> [Work request]:
Word for word, set down every line of the entries below from the line with "How do I perform: Open" to the line with "Given: Open the México country dropdown", including both, and no other line.

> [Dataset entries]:
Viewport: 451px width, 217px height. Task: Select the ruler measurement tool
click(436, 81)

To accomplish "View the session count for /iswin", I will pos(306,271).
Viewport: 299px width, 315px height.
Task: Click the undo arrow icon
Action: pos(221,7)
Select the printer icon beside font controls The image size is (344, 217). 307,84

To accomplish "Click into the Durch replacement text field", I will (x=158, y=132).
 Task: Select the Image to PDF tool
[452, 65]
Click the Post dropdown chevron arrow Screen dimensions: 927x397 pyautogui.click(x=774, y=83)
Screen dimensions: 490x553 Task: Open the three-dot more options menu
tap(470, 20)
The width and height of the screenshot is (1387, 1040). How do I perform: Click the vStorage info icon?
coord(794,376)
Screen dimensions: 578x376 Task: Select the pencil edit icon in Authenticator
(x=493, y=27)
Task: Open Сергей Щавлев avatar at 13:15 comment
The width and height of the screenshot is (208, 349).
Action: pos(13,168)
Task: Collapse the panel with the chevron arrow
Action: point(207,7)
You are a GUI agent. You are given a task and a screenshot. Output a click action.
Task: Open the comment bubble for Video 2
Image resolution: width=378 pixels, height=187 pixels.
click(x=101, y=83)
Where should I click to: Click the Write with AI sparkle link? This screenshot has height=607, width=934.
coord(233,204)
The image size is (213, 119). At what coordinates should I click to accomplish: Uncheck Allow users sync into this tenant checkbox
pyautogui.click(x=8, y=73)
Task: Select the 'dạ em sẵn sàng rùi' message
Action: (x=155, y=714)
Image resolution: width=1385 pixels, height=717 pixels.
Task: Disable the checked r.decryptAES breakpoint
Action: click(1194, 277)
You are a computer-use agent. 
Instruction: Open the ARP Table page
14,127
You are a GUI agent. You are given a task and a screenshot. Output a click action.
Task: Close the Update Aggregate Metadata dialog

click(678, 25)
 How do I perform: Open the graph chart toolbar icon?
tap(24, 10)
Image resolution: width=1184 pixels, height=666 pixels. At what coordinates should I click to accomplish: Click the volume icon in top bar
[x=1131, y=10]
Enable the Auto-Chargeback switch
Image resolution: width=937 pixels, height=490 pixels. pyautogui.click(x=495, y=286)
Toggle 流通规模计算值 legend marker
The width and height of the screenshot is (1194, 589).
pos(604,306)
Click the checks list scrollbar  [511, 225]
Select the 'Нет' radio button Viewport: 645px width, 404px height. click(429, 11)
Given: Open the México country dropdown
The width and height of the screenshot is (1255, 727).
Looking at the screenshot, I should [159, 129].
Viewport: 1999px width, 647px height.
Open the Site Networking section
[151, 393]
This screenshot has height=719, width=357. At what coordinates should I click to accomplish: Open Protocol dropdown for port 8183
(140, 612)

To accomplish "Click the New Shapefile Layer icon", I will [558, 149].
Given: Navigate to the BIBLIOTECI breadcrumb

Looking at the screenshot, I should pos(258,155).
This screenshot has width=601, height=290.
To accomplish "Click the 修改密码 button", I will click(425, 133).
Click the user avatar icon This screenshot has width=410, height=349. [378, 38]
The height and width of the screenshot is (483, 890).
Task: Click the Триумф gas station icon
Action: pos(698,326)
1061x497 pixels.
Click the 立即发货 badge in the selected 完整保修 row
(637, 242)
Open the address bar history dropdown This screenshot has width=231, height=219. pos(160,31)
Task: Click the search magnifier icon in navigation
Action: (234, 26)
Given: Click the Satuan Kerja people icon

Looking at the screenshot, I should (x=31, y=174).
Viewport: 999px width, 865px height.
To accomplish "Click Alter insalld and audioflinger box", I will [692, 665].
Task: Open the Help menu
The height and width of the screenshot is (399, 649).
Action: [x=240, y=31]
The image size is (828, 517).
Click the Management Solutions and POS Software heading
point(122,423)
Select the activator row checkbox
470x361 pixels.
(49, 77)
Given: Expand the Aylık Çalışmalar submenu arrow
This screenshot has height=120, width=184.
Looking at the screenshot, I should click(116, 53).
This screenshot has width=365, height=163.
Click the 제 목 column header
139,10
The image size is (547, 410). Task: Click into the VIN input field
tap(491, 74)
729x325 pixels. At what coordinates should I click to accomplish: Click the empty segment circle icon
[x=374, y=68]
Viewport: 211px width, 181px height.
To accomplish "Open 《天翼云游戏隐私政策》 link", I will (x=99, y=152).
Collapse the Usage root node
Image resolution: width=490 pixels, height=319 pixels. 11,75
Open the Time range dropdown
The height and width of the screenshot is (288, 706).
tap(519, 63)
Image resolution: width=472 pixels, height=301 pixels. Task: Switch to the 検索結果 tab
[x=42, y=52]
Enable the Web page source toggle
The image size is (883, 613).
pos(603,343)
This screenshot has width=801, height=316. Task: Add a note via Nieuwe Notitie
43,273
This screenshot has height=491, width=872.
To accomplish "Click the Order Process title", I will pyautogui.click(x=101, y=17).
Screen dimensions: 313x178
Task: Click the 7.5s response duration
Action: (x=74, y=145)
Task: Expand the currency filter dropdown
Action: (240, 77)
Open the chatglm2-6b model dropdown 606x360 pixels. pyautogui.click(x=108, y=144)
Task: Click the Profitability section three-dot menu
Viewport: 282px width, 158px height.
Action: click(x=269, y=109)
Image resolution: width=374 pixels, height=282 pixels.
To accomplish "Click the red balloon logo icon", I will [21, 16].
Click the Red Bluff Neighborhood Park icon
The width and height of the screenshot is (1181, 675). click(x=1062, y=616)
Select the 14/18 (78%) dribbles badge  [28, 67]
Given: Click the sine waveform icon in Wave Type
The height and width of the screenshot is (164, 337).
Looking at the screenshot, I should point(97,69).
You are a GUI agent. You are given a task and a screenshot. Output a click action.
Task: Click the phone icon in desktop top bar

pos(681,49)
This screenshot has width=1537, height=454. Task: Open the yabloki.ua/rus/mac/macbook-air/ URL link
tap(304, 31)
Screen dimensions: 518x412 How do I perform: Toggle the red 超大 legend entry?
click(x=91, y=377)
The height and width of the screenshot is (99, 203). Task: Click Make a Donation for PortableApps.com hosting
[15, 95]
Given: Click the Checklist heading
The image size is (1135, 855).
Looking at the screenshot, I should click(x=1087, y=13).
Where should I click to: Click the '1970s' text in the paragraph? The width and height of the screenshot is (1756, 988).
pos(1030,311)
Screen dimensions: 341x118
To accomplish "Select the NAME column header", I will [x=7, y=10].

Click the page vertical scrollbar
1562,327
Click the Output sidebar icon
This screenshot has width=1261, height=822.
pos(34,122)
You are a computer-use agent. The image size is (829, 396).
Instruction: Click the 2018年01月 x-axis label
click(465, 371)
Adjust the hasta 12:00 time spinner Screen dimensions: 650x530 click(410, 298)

> [Output for this exercise]:
 How do I perform: Open the graph chart toolbar icon?
tap(24, 10)
Image resolution: width=1184 pixels, height=666 pixels. At what coordinates should I click to accomplish: Click the volume icon in top bar
[x=1131, y=10]
Enable the Auto-Chargeback switch
Image resolution: width=937 pixels, height=490 pixels. pyautogui.click(x=495, y=286)
Toggle 流通规模计算值 legend marker
The width and height of the screenshot is (1194, 589).
pos(604,306)
Click the checks list scrollbar  [511, 225]
Select the 'Нет' radio button Viewport: 645px width, 404px height. click(429, 11)
Given: Open the México country dropdown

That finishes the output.